## Monday, August 17, 2009

### KBB2 Problem 7

Prove that for any $n > 1$, the polynomial

$P(x) = 2008x^n + 7x + 56$

cannot be factored into two non-trivial integer polynomials.

(A polynomial is non-trivial if its highest degree is greater than one)

#### Solution

Let $P(x) = A(x)B(x)$ where

$A(x) = a_mx^m + a_{m-1}x^{m-1} + \cdots + a_1x + a_0$

$B(x) = b_nx^n + b_{n-1}x^{n-1} + \cdots + b_1x + b_0$

From the constant, we have $a_0 b_0 = 56$, so one of them is divisible by 7. Without loss of generality, we may assume $a_0$. But since 56 is not divisible by 49, then $b_0$ is not divisible by 7.

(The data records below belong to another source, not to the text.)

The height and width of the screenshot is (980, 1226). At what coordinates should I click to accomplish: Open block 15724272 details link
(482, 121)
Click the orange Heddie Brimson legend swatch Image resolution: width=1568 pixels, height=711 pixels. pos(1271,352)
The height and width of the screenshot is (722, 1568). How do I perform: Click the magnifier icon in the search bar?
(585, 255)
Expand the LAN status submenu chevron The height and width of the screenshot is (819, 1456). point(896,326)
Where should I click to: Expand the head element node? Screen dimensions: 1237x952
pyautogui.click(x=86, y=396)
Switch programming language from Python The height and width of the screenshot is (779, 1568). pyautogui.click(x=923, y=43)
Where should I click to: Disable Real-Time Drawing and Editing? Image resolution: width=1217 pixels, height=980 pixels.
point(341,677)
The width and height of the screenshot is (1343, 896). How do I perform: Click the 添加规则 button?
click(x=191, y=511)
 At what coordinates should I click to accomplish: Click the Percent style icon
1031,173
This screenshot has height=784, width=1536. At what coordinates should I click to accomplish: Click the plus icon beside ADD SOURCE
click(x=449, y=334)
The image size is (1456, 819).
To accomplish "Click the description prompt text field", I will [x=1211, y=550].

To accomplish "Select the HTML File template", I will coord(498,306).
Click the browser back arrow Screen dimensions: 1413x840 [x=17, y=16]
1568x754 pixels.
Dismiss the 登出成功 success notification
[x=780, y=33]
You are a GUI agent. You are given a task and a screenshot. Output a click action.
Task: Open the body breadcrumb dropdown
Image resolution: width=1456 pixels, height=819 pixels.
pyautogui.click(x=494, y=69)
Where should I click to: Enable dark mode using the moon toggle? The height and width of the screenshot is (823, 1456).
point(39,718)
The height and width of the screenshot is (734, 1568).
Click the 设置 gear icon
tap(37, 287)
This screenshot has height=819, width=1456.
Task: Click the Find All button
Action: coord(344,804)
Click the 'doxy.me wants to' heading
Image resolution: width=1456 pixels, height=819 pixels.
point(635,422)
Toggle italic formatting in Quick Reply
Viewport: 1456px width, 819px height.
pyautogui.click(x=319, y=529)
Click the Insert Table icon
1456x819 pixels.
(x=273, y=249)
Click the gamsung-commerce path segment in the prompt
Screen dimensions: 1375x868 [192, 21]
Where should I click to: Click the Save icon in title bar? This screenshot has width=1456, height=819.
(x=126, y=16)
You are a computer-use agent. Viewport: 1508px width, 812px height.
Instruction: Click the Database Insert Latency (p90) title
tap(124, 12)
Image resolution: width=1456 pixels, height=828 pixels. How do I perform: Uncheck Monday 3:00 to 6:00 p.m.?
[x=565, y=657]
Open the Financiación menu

From the $x$ term, we have $a_1b_0 + a_0b_1 = 7$. Because $a_0b_1$ is divisible by 7, then $a_1b_0$ is divisible by 7, which means $a_1$ is divisible by 7.

We can continue this argument inductively to prove that $a_2,a_3, \cdots, a_m$ is divisible by 7. But since $a_mb_n = 2008$ is not divisible by 7, we arrive at a contradiction.